UNIPI

Date:14 Mar, 2016

UNIPI

Università degli Studi di Pisa
http://www.unipi.it/index.php/english

The University of Pisa is a public institution boasting twenty departments, with high level research centres in the sectors of agriculture, astrophysics, computer science, engineering, medicine and veterinary medicine. Furthermore the University has close relations with the Pisan Institutes of the National Board of Research, with many cultural institutions of national and international importance, and with industry, especially that of information technology, which went through a phase of rapid expansion in Pisa during the nineteen sixties and seventies.

Laboratorio di Cultura Digitale
http://www.labcd.unipi.it/

Il Laboratorio di Cultura Digitale è un Centro interdipartimentale di formazione e ricerca ai sensi dell’articolo 39 dello Statuto dell’Università di Pisa. Al suo interno collaborano docenti di cinque Dipartimenti e numerosi studiosi indipendenti, riuniti dal desiderio di sviluppare progetti, strumenti e conoscenze che uniscano l’ambito umanistico e quello informatico.

Il Laboratorio intende lavorare come una bottega digitale, un DIGICRAFT,  nel senso che pensa e lavora a progetti digitali come quando in una bottega rinascimentale  riceveva la commissione di un’opera: in un DIGICRAFT  infatti diverse capacità e competenze si integrano a quella del “maestro”, che ha l’idea generale dell’opera e che è semplicemente responsabile del progetto, ma che ha bisogno della collaborazione di un gruppo composito per portaro avanti. Infatti, nel realizzare un progetto digitale  collaborano nel nostro Laboratorio figure diverse: non solo esperti in diverse discipline, ma anche dottorandi, laureandi e tirocinanti, che sovente hanno  competenze maggiori del maestro su specifici strumenti e tecniche. Le équipe che lavorano nel Laboratorio sono sempre interdisciplinari e aperte, perché è la natura stessa di qualsiasi progetto di Cultura Digitale (Digital Humanities) ad essere interdisciplinare e aperta, in quanto:
*) necessita dell’uso di strumenti differenti;
*) richiede il dialogo tra discipline.

Il Laboratorio intende inoltre promuovere ricerche in grado di rispondere ai mutamenti che la continua innovazione tecnologica porta nel mondo della cultura, elaborando modelli e linguaggi capaci di interpretare un mondo in cambiamento.

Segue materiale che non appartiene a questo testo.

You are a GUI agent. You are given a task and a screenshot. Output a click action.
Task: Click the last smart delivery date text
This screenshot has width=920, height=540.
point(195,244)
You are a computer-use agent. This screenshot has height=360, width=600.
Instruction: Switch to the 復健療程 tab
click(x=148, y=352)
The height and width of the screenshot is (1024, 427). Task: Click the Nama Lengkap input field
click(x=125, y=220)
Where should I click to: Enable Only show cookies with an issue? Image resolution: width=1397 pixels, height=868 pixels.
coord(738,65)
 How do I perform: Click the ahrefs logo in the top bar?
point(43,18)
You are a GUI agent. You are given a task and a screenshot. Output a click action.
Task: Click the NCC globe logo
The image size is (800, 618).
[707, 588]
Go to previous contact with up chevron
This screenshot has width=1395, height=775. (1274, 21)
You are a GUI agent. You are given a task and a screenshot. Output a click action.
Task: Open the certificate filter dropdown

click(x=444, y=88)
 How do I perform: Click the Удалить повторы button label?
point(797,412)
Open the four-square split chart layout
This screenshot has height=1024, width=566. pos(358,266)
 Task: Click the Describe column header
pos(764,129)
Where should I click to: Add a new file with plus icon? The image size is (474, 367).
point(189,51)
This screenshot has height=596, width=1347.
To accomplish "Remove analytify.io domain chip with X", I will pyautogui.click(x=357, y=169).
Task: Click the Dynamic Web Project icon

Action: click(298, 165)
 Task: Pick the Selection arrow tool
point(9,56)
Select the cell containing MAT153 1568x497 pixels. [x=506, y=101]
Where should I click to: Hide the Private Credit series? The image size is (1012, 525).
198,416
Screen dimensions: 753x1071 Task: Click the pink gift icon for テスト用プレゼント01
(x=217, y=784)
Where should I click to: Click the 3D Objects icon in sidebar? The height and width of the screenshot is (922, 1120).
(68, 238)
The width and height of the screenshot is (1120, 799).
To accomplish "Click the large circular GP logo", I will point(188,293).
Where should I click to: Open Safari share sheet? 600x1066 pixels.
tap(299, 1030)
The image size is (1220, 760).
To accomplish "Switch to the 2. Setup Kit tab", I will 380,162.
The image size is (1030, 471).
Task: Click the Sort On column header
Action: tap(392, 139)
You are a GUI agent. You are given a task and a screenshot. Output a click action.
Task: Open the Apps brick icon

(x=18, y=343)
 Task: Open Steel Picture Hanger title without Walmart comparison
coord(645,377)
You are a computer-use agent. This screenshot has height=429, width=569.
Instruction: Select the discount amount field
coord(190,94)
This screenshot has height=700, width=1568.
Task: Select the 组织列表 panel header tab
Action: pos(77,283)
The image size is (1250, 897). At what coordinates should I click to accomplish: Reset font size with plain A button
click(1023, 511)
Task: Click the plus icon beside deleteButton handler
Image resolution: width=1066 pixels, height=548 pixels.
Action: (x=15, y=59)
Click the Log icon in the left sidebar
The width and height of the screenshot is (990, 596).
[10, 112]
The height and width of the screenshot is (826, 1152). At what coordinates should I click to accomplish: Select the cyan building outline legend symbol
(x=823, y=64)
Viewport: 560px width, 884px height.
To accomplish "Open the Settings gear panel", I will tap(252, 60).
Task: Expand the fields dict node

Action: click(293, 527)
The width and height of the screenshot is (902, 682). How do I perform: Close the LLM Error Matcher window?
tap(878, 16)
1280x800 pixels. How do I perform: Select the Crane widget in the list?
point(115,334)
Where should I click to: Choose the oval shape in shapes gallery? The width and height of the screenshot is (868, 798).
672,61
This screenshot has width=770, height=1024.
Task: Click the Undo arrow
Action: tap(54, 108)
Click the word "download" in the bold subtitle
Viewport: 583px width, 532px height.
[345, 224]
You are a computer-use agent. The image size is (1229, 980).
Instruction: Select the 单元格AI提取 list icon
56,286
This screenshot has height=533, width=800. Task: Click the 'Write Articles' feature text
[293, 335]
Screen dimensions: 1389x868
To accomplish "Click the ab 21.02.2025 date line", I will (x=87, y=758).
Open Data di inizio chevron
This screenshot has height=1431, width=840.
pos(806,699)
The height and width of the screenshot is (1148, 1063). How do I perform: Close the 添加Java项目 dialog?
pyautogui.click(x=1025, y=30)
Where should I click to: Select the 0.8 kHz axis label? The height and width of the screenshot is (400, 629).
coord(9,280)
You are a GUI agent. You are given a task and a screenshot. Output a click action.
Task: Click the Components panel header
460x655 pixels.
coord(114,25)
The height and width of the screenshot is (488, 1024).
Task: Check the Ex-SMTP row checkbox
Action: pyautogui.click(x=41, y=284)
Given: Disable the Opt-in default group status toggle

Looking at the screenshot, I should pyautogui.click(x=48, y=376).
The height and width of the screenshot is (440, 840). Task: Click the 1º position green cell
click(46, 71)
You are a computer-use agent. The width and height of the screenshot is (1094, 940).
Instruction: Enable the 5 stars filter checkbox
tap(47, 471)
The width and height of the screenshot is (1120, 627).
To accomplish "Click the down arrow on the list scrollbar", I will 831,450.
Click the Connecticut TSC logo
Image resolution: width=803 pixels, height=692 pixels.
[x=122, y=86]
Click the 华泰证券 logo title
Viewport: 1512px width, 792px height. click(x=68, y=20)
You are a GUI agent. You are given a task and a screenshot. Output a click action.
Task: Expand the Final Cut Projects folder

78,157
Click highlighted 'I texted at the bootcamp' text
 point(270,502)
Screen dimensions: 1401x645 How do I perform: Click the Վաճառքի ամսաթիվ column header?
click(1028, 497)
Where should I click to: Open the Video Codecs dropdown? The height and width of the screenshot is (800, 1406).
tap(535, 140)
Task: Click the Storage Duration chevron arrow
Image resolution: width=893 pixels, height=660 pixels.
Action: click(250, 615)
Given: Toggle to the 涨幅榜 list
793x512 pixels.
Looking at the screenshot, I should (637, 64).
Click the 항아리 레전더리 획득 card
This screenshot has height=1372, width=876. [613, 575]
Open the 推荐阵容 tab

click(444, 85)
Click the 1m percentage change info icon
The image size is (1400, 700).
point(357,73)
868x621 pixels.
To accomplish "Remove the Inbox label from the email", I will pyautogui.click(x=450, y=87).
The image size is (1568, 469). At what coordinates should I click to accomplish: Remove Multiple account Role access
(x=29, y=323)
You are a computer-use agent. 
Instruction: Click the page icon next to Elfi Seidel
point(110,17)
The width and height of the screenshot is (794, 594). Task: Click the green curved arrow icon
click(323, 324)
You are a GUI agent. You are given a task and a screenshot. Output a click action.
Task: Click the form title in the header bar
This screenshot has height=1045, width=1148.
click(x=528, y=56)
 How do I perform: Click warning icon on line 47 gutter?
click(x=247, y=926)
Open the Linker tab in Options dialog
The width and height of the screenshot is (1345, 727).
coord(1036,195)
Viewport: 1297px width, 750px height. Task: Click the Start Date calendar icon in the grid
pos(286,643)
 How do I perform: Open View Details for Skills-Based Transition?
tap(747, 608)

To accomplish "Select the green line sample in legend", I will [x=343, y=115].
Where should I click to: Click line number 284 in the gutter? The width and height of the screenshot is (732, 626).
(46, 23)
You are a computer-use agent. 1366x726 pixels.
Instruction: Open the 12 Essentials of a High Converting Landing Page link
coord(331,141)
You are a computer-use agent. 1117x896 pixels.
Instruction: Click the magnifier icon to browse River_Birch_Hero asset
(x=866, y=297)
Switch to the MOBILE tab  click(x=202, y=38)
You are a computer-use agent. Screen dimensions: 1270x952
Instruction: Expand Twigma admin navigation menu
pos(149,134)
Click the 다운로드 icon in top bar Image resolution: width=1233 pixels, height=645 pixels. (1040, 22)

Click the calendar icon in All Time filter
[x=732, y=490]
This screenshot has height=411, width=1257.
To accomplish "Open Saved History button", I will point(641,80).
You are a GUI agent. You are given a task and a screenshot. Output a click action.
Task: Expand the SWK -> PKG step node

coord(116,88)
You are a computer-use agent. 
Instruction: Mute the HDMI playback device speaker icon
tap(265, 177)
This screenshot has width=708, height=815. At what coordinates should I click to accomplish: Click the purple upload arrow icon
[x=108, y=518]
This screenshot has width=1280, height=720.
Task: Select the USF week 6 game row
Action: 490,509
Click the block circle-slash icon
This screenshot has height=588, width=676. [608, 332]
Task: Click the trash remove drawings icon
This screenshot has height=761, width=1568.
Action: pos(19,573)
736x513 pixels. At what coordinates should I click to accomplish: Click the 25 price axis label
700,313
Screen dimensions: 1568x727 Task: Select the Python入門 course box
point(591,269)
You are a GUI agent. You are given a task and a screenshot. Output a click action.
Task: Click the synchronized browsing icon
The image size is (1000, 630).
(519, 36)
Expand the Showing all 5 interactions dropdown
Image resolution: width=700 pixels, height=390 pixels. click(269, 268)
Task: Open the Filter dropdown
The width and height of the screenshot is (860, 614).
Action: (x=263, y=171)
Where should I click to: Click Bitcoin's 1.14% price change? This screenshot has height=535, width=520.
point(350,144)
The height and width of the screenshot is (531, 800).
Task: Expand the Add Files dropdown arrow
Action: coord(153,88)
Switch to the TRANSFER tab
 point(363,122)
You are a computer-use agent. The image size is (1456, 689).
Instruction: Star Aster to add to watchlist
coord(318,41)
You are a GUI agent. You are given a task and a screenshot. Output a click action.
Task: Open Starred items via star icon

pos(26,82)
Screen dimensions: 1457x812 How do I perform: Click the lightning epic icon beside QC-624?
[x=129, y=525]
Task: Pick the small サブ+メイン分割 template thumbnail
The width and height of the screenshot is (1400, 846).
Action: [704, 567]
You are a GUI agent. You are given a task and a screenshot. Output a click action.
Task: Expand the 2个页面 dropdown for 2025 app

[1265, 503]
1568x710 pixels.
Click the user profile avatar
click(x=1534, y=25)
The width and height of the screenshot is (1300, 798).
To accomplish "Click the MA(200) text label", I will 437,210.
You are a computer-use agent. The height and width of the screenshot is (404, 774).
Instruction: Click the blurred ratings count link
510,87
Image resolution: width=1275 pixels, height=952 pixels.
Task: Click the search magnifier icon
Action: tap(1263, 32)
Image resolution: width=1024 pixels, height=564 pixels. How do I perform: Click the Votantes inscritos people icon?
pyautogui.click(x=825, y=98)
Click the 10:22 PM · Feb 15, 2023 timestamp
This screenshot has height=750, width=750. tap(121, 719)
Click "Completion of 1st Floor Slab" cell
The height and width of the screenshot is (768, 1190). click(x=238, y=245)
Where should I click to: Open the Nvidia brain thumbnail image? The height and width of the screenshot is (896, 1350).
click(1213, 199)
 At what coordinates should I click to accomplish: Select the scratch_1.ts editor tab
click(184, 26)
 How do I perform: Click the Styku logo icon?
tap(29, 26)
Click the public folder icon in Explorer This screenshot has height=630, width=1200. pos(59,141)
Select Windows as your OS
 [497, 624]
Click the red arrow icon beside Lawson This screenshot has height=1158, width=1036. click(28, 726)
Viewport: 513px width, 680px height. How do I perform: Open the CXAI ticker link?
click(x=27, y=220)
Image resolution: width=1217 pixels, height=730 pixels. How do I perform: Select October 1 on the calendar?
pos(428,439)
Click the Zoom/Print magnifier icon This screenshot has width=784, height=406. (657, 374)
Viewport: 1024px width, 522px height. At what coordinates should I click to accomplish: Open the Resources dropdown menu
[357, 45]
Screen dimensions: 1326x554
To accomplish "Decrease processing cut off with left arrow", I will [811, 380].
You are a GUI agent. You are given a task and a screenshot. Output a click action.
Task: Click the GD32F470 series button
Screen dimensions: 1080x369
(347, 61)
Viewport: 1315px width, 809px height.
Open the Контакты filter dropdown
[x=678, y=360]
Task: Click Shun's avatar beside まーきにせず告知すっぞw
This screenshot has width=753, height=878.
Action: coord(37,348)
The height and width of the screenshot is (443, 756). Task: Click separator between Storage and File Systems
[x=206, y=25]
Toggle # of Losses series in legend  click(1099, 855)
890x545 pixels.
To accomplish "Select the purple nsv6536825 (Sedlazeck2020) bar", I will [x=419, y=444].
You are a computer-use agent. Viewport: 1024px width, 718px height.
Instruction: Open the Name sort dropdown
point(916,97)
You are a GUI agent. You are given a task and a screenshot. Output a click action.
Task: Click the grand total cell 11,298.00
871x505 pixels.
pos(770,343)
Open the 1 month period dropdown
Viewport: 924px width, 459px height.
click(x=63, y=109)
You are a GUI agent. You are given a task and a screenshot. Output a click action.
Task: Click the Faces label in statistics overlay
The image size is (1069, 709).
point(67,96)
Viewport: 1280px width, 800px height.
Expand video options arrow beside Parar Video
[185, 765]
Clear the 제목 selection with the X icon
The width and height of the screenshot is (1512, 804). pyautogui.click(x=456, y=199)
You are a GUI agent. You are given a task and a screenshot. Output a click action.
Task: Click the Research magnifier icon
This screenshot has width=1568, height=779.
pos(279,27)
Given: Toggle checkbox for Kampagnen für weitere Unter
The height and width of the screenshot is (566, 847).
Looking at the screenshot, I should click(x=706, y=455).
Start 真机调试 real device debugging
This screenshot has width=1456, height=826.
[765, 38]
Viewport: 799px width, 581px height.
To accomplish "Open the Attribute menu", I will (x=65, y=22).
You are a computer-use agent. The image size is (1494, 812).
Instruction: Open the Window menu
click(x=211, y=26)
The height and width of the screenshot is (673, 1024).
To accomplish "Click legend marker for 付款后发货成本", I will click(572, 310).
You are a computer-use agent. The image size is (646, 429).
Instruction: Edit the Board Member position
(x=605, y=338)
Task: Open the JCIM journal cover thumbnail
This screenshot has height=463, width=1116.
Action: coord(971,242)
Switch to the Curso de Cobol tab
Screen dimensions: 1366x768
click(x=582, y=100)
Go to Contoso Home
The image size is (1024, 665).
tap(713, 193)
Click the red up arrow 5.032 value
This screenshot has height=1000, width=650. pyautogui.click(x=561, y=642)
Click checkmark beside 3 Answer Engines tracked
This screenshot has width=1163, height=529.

La nozione di Cultura Digitale comprende l’impegno verso la conservazione e trasmissione del patrimonio culturale tramite i nuovi media e lo studio sull’evoluzione dei contenuti, determinata dai nuovi mezzi di comunicazione.

Gli ambiti di ricerca privilegiati sono i seguenti:
e-learning: metodologie, contenuti e tecnologie per la formazione a distanza (piattaforme open source, social network didattici, ambienti didattici virtuali, audio-video podcasting);
– codifica di testi, edizione digitale di testi, filologia digitale;
– arte digitale, grafica e design;
– progettazione di siti web e di interfacce “centrate sull’utente”, valutazione di usabilità e accessibilità di interfacce;
– modellazione 3D, ambienti virtuali;
– GIS storici-archeologici;
– biblioteche digitali e archivi aperti;
web communities, piattaforme per il lavoro collaborativo;
web marketing mediante reti sociali;
– analisi e visualizzazione di dati;
– analisi di testi, linguistica computazionale;
knowledge management e strategie per il delivery di contenuti su canali diversi;
– giornalismo online;
– produzione multimediale (e multimodale), grafica, video, audio, videogiochi;
– produzione di e-book;
– contenuti per guide mobili e realtà aumentata;
video per la comunicazione didattica e scientifica.